From Token Counts to an AI ROI Measurement Crisis
AI ROI measurement is the challenge of linking detailed metrics about model usage—such as tokens consumed, agent activity, and generated code—to clear improvements in margins, products, or customer outcomes that matter to an organization. Enterprises can now see AI activity with microscopic precision: token dashboards, GPU utilization charts, and reports showing how many pull requests include machine-generated code. Yet these activity indicators fail to answer the only question executives care about: what did this change for customers and the P&L? Leaders can point to colorful usage graphs, but not to better unit economics or higher customer satisfaction. This gap between granular AI productivity metrics and hard business results is turning into a measurement crisis that keeps projects stuck at the demo stage instead of reaching reliable production value.
Uber’s Productivity Boom, ROI Fog
Uber is a prime example of the new enterprise AI implementation puzzle. CEO Dara Khosrowshahi says AI tools are creating “employees with superpowers,” and Uber can see that roughly 10% of code changes are generated by autonomous agents. AI-driven experimentation is up, token consumption is high, and teams across legal, marketing, and engineering report faster throughput. Yet President and COO Andrew Macdonald has admitted that the company “cannot draw a clear line” from these stats to more useful consumer features. He notes that without a direct link between AI usage and shipped customer value, the trade-off between headcount and AI spending is hard to defend. Productivity is visible on internal dashboards, but measuring AI value at the customer and profit level remains a black box, mirroring a wider market where only 29% of organizations report significant ROI from generative AI.
Token Maxxing: When Usage Becomes the Scoreboard
The measurement trap deepens when organizations treat tokens as the scoreboard. Inside tech firms, token consumption morphed into a prestige metric, with internal leaderboards ranking “power users” and titles like “Token Legend” awarded to the heaviest consumers. At Meta, one such dashboard tracked tens of trillions of tokens over a month. But usage chasing has real costs: Amazon shut down its internal leaderboard after leadership urged teams to solve customer problems instead of optimizing for usage, and Uber reportedly burned through its entire 2026 AI coding budget in four months after gamifying consumption. High token counts, like the old “lines of code” metric, confuse volume with value. As Domo’s Ben Schein notes, many executives now open their AI cost reports and ask, “What are we even doing with it?”—a question usage graphs cannot answer.

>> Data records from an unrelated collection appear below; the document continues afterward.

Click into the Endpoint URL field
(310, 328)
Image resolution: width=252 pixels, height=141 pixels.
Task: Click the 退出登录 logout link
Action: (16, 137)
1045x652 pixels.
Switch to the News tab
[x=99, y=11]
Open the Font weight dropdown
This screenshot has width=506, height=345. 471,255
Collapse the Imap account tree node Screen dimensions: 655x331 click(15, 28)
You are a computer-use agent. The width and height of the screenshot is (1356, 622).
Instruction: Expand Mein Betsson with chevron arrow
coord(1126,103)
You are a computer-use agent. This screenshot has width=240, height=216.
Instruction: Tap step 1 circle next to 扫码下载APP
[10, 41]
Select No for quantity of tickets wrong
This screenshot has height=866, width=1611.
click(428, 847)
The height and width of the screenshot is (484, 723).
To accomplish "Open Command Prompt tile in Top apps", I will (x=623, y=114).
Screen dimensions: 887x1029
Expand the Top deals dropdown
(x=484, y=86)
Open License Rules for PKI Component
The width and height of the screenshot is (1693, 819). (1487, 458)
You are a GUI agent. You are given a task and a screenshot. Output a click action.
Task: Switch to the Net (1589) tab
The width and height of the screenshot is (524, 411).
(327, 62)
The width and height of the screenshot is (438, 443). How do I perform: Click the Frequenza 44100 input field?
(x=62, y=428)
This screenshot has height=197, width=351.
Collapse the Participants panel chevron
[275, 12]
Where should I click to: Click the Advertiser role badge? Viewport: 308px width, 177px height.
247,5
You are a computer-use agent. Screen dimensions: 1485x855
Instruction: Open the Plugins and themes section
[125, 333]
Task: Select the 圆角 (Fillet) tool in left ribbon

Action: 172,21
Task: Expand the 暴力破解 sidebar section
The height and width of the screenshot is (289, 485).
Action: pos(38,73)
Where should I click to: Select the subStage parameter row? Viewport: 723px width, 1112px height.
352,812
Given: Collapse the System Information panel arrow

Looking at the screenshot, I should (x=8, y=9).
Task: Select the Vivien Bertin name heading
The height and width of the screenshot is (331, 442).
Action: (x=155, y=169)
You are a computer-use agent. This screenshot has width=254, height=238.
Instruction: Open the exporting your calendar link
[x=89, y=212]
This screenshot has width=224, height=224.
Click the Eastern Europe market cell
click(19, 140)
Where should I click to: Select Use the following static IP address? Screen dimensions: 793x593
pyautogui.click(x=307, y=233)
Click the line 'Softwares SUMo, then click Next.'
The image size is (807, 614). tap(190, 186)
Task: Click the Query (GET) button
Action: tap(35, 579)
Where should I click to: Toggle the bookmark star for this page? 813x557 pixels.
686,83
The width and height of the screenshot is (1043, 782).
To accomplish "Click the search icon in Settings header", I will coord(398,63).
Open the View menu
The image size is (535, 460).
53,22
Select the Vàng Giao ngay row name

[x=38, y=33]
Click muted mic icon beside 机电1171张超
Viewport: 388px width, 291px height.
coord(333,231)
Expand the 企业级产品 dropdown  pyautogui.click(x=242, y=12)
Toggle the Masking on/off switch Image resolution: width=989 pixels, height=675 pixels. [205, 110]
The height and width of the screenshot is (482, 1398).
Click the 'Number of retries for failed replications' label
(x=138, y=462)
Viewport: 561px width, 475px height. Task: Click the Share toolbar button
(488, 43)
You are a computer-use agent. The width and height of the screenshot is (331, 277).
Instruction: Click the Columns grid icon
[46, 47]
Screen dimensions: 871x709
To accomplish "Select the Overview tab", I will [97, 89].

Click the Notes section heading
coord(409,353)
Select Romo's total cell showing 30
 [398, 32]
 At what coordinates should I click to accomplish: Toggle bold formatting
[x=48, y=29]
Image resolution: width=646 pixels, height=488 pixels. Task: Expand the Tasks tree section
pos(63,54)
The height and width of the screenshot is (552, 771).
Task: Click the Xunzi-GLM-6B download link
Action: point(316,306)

Pilot Addiction and the Handoff Bottleneck
Even when they avoid token maxxing, many companies get stuck in “pilot purgatory.” Kore.ai’s Cathal McCarthy says firms become “addicted to pilots,” mistaking impressive demos for progress. Most pilots chase low-hanging fruit, like faster drafting or basic chatbots, which display local productivity gains but do not rewire core processes. At the same time, AI accelerates task-level work while organizational structures remain slow. Developers ship code faster, marketers test more variations, and analysts produce more reports, but friction shifts to handoffs between teams, systems, and approvals. Local optimization collides with outdated workflows, so throughput increases in one function while integration becomes the constraint. This helps explain why 79% of organizations report individual productivity gains yet only 29% see significant AI ROI: execution speeds up, but coordination and measurement at the cross-team layer stay stuck.

From Activity Tracking to Measuring AI Value in Production
Moving from token maximization to production value demands new measurement approaches. Counting tokens, code changes, or model calls is useful for cost control, but it does not say whether AI systems improve products, margins, or customer outcomes. Enterprises need AI ROI measurement tied to real business levers: uplift in feature usage per AI-generated release, reduction in cycle time from idea to deployment, lower support contact rates after AI-driven improvements, or better unit economics in operations where agents take on work. That means designing pilots with explicit, P&L-relevant hypotheses and running them through production workflows, not isolated sandboxes. It also means tracking how AI-induced speed interacts with dependencies and approvals, so leaders can remove new bottlenecks. Until organizations measure value at this production layer, AI will look busy on dashboards while failing to prove its worth in the income statement.